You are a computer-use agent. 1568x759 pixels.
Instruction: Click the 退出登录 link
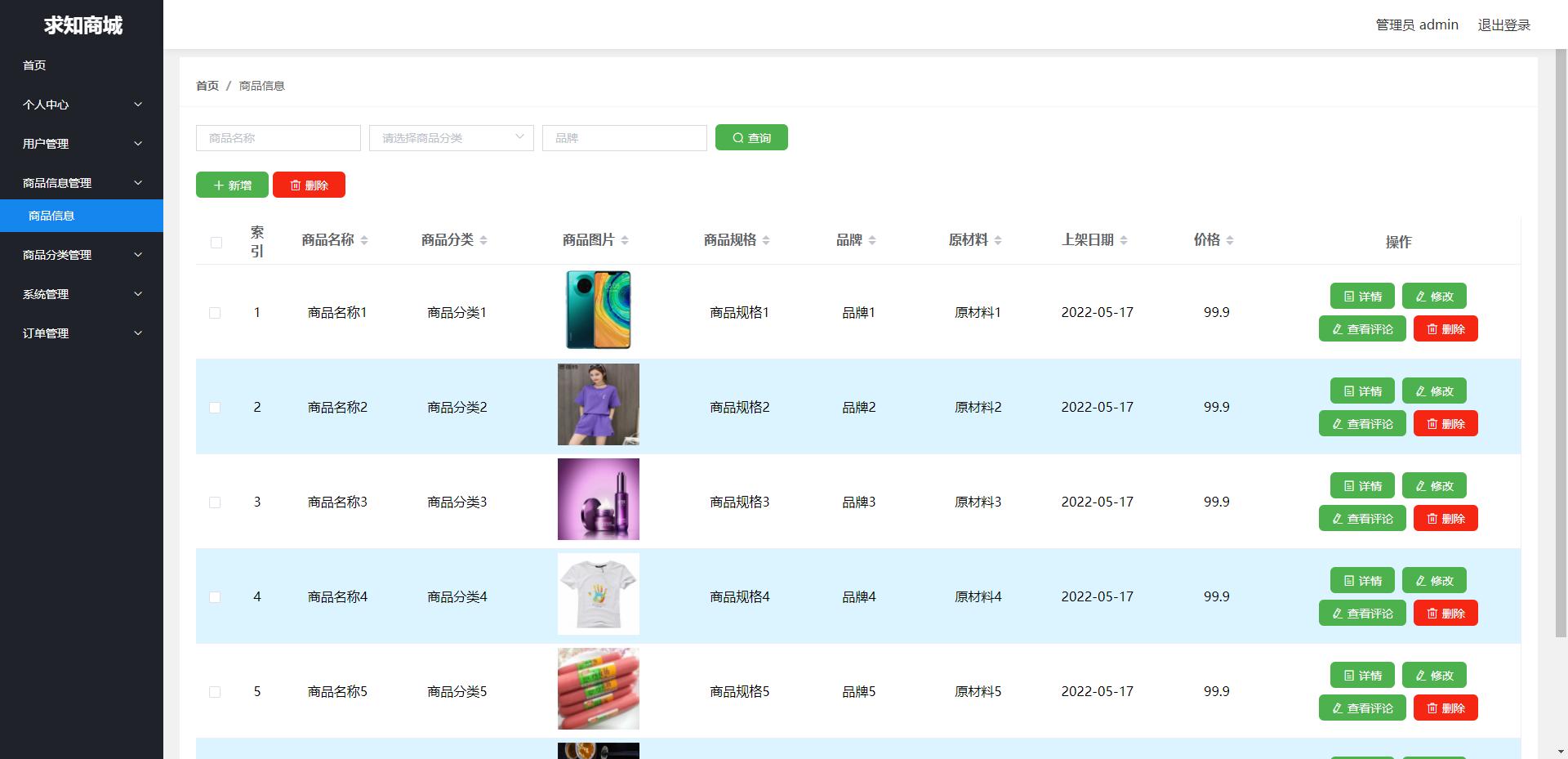click(x=1503, y=24)
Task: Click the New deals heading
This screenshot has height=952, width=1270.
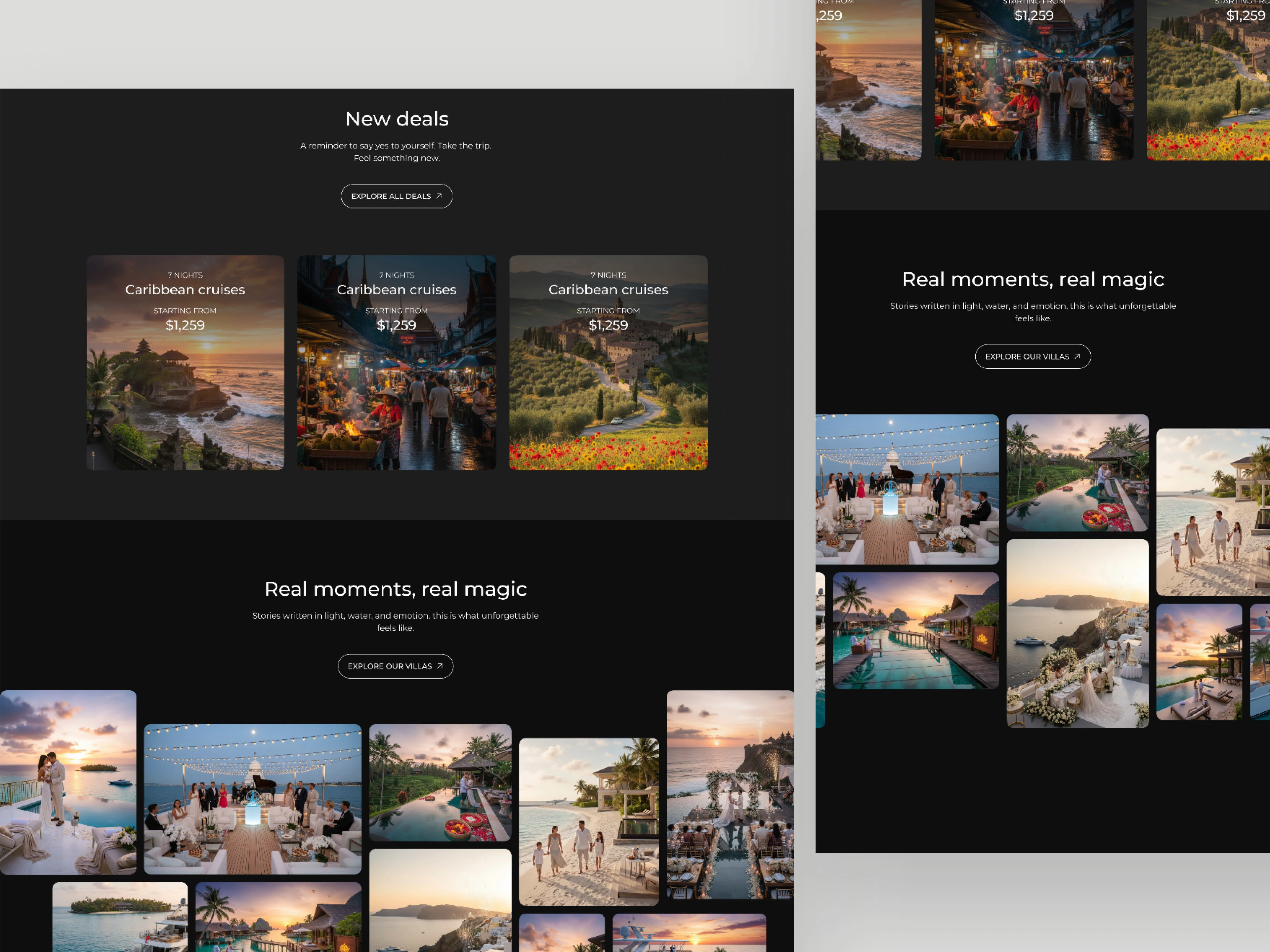Action: point(397,119)
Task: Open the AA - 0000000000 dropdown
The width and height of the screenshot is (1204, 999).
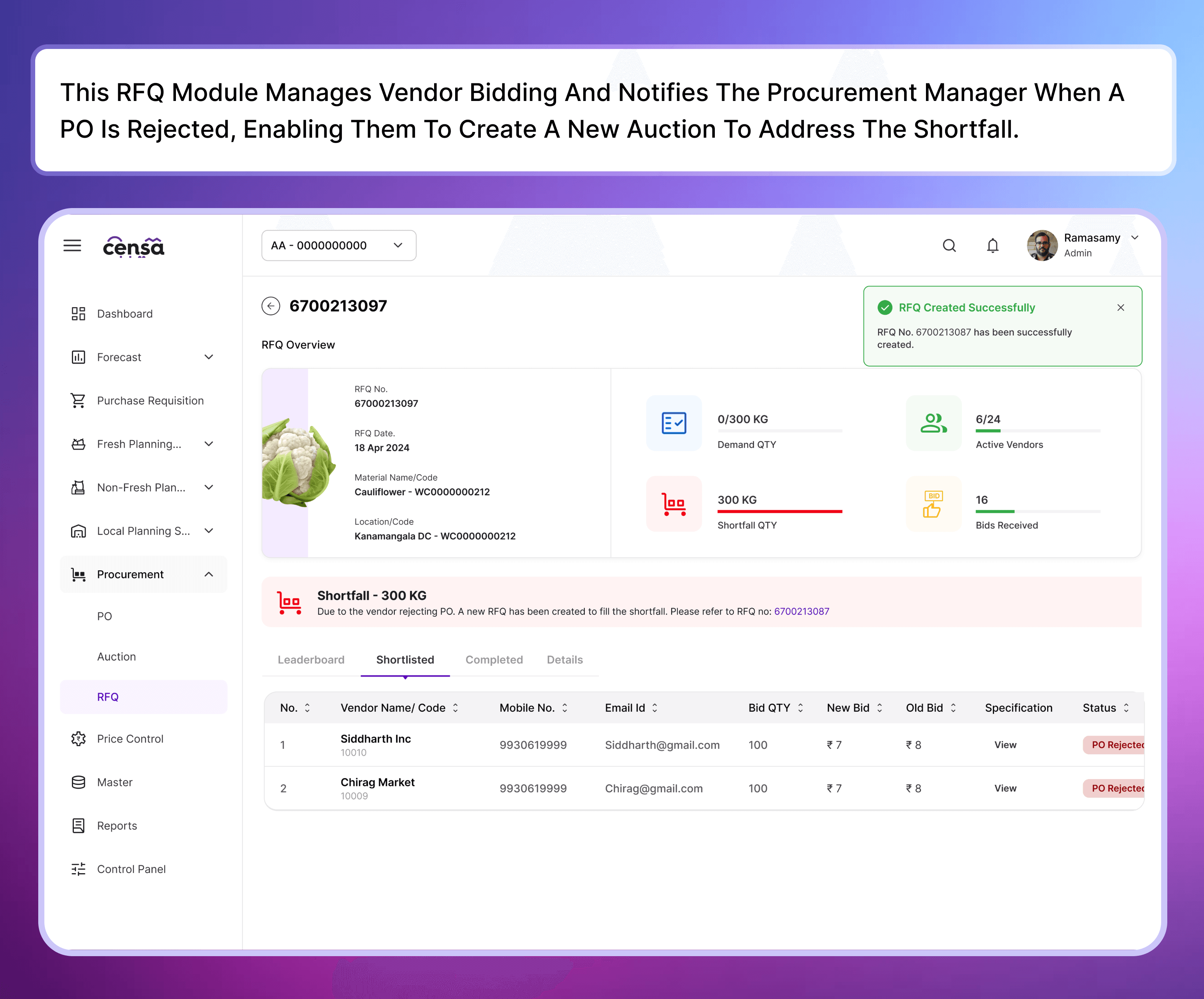Action: coord(338,246)
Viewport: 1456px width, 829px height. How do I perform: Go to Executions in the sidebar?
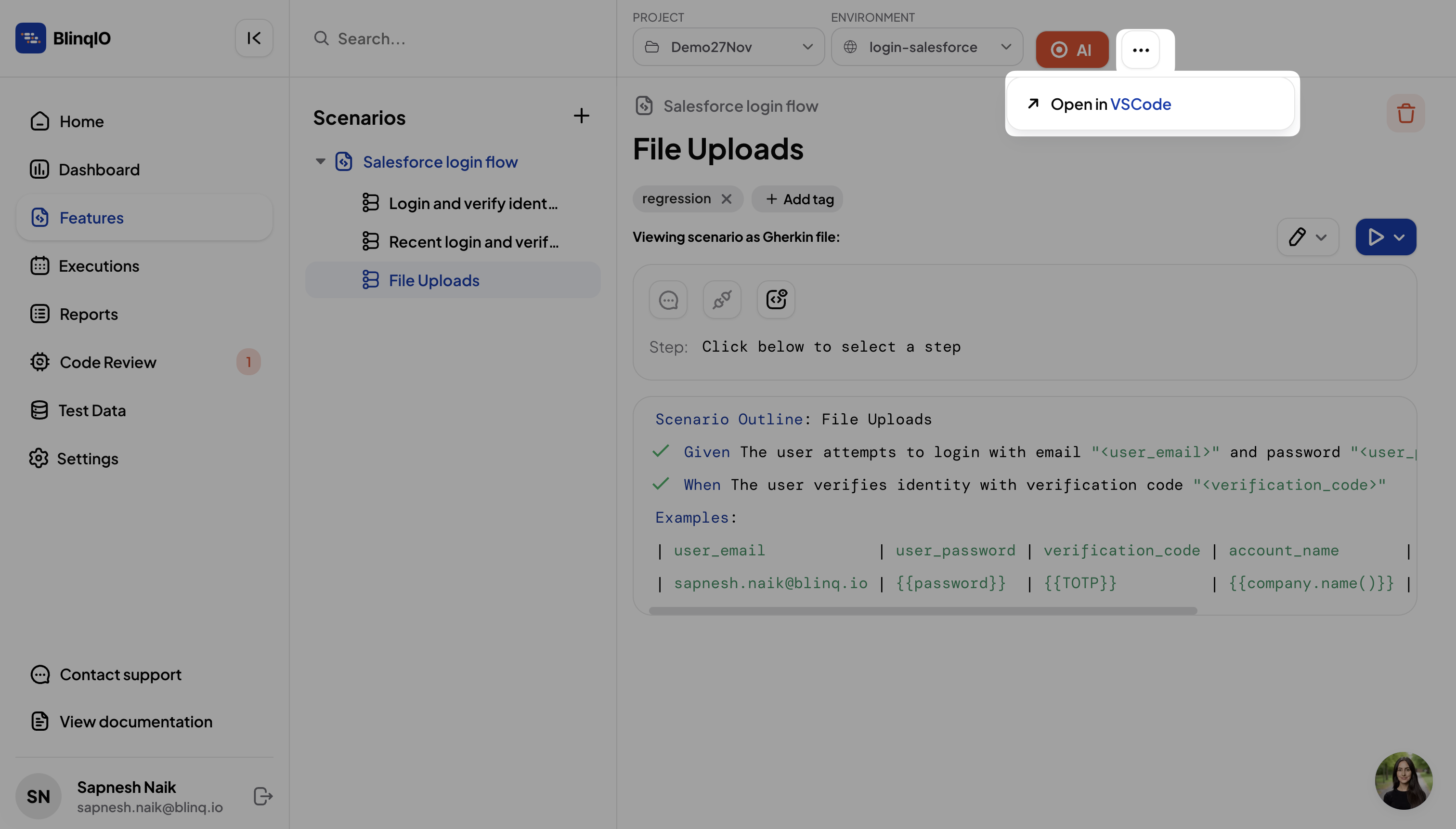(x=99, y=266)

AIM OF THE EXERCISE → The listing above must be repeated exactly. Its pictures are not part of the copy.

REPLY TO THE TASK →
You are a computer-use agent. 1568x759 pixels.
Instruction: Click the 退出登录 link
click(x=1503, y=24)
Task: Click the New deals heading
This screenshot has height=952, width=1270.
Action: point(397,119)
Task: Open the AA - 0000000000 dropdown
The width and height of the screenshot is (1204, 999).
Action: coord(338,246)
Viewport: 1456px width, 829px height. How do I perform: Go to Executions in the sidebar?
(x=99, y=266)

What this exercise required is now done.